*** Data section ***

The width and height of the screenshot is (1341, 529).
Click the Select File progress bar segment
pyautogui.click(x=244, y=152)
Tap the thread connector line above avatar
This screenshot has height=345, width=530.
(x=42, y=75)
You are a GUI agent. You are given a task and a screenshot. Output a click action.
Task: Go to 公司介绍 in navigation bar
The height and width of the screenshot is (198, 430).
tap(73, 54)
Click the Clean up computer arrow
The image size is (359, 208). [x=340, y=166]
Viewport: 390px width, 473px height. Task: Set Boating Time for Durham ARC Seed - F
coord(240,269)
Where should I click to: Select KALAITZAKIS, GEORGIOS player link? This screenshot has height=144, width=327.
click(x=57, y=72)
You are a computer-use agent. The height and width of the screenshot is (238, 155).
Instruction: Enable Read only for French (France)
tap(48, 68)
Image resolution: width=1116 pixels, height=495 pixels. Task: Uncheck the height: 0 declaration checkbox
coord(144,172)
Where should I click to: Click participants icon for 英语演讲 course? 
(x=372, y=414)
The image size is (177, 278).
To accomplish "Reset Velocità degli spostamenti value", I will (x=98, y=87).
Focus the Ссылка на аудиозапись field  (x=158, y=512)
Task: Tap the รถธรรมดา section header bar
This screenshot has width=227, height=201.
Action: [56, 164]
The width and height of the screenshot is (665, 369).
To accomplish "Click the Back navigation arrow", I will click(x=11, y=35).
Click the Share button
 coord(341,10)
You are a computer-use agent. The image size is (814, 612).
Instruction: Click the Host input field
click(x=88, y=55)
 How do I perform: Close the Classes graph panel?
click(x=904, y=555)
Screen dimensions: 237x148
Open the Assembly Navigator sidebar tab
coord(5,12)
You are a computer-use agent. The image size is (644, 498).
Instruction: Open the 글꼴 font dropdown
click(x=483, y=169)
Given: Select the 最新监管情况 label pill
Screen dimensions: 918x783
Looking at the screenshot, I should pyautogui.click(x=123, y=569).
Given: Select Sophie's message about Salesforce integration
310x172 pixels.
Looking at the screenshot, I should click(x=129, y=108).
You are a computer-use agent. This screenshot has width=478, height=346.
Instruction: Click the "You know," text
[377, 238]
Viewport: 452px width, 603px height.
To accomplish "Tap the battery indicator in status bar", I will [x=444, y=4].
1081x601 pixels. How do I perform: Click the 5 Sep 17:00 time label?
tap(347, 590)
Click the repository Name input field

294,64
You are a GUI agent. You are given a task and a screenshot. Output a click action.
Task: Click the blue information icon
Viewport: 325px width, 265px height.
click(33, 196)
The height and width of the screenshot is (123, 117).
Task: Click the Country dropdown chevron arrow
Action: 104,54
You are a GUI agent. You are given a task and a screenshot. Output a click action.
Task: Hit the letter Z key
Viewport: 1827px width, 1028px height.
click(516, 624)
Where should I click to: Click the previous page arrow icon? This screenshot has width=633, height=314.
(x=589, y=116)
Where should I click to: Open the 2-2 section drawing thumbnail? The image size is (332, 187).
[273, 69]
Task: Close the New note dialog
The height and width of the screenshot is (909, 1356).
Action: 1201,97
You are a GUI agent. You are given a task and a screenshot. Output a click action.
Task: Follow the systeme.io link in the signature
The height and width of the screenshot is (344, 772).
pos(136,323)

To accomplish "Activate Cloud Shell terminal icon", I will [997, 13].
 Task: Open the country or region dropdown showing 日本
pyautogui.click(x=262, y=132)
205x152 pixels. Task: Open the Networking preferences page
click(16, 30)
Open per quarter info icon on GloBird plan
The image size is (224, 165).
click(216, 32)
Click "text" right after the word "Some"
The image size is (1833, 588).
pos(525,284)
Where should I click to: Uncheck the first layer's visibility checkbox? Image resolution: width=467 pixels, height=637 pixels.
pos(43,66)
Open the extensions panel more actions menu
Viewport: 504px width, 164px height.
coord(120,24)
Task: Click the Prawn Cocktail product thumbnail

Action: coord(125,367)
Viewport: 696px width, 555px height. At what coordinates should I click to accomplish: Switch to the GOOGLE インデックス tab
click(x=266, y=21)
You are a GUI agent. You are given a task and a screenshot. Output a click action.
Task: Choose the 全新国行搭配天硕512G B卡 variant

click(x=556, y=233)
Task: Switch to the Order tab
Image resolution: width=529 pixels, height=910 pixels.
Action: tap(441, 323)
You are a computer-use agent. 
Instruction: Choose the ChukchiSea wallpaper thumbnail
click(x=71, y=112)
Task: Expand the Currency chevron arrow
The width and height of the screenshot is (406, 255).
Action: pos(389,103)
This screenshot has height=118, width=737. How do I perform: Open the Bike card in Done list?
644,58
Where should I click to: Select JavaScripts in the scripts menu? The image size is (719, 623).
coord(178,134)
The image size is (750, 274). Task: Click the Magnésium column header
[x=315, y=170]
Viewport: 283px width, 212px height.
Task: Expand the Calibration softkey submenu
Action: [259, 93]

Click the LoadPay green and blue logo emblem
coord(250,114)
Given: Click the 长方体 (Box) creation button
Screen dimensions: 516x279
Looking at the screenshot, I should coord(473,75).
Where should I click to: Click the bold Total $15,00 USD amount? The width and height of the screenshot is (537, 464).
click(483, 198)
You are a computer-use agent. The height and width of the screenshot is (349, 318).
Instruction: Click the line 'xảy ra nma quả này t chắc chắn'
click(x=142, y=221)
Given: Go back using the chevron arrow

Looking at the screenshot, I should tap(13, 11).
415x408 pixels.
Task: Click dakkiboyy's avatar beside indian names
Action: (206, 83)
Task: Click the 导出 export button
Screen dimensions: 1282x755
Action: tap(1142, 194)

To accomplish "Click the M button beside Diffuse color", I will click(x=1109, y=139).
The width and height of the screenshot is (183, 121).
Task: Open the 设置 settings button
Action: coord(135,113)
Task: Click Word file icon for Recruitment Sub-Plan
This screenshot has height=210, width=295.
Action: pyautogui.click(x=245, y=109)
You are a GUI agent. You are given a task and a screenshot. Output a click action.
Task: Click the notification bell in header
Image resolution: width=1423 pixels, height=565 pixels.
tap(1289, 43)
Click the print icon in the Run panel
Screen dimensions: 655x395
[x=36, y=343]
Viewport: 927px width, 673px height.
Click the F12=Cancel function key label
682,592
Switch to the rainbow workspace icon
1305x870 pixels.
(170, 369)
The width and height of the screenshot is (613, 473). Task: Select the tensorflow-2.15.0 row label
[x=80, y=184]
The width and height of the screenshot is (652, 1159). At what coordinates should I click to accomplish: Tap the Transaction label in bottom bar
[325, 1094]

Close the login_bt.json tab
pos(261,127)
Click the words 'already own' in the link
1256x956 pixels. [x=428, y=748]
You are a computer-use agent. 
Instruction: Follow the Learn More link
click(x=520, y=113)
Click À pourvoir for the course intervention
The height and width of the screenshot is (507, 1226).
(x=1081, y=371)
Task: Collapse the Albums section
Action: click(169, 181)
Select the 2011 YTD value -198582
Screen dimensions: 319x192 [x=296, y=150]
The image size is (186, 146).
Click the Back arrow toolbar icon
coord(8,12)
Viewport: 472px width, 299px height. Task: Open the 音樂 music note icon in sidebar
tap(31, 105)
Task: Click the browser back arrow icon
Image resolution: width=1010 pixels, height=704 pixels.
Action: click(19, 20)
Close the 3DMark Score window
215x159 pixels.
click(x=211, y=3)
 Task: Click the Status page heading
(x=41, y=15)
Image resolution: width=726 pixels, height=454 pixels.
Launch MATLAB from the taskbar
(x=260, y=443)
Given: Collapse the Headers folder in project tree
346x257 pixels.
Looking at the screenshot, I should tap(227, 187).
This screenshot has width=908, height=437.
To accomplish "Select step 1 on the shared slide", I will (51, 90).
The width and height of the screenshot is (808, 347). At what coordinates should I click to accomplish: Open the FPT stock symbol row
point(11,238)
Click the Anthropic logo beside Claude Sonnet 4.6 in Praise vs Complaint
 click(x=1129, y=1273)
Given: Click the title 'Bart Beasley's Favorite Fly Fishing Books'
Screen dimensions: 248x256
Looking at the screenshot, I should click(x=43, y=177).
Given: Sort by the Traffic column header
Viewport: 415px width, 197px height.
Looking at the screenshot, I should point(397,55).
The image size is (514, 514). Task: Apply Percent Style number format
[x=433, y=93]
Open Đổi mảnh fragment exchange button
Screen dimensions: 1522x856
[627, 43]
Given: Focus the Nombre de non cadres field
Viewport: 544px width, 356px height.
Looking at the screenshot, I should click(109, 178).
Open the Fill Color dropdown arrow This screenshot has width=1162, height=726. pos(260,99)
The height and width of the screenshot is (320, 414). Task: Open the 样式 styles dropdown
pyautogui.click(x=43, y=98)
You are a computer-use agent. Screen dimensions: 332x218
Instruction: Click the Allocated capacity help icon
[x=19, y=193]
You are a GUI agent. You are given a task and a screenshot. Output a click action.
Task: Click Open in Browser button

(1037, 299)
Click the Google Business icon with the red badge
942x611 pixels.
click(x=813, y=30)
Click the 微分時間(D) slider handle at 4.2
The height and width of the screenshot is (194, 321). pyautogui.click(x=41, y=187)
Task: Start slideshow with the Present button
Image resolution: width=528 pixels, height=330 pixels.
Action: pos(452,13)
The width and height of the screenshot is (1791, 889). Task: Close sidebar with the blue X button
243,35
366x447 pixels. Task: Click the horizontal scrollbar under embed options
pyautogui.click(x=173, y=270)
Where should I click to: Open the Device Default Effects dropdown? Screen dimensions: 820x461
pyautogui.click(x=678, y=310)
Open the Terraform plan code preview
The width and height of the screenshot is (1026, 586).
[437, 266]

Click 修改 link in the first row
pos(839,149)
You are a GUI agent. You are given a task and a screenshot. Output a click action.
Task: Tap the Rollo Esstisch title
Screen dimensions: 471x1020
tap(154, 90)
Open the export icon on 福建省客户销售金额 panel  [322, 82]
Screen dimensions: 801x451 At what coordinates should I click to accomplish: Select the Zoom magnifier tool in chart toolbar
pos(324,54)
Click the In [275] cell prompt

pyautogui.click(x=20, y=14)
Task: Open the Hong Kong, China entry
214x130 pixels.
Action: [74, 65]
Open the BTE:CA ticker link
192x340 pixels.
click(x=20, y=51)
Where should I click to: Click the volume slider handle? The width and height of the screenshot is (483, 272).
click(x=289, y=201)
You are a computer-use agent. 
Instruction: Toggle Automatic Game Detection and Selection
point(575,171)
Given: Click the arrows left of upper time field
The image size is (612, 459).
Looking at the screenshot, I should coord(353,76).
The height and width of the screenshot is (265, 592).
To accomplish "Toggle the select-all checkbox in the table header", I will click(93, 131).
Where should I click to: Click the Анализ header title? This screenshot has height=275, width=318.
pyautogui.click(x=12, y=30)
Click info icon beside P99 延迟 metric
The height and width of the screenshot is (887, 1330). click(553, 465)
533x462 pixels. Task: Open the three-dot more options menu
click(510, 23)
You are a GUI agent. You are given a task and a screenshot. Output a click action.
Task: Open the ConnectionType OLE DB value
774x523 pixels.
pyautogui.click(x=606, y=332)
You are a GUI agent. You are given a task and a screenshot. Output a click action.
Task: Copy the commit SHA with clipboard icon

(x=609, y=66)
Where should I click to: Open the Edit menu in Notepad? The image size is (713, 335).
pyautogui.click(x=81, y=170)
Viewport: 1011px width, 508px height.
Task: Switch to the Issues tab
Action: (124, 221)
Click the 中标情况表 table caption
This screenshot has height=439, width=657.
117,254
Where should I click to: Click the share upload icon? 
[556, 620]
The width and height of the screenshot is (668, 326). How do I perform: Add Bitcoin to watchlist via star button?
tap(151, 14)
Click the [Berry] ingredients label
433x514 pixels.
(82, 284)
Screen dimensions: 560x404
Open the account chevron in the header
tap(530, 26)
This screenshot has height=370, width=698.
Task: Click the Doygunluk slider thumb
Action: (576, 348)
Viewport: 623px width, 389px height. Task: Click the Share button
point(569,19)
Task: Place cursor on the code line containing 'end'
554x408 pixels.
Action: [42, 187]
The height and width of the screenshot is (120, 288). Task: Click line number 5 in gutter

*** End of Data section ***

### Task objective
Everything from the line with "Screen dimensions: 560x404" through the end of the listing, both ends included, needs to be transcribed exactly, with no other lines.

### Written reply
Screen dimensions: 560x404
Open the account chevron in the header
tap(530, 26)
This screenshot has height=370, width=698.
Task: Click the Doygunluk slider thumb
Action: (576, 348)
Viewport: 623px width, 389px height. Task: Click the Share button
point(569,19)
Task: Place cursor on the code line containing 'end'
554x408 pixels.
Action: [42, 187]
The height and width of the screenshot is (120, 288). Task: Click line number 5 in gutter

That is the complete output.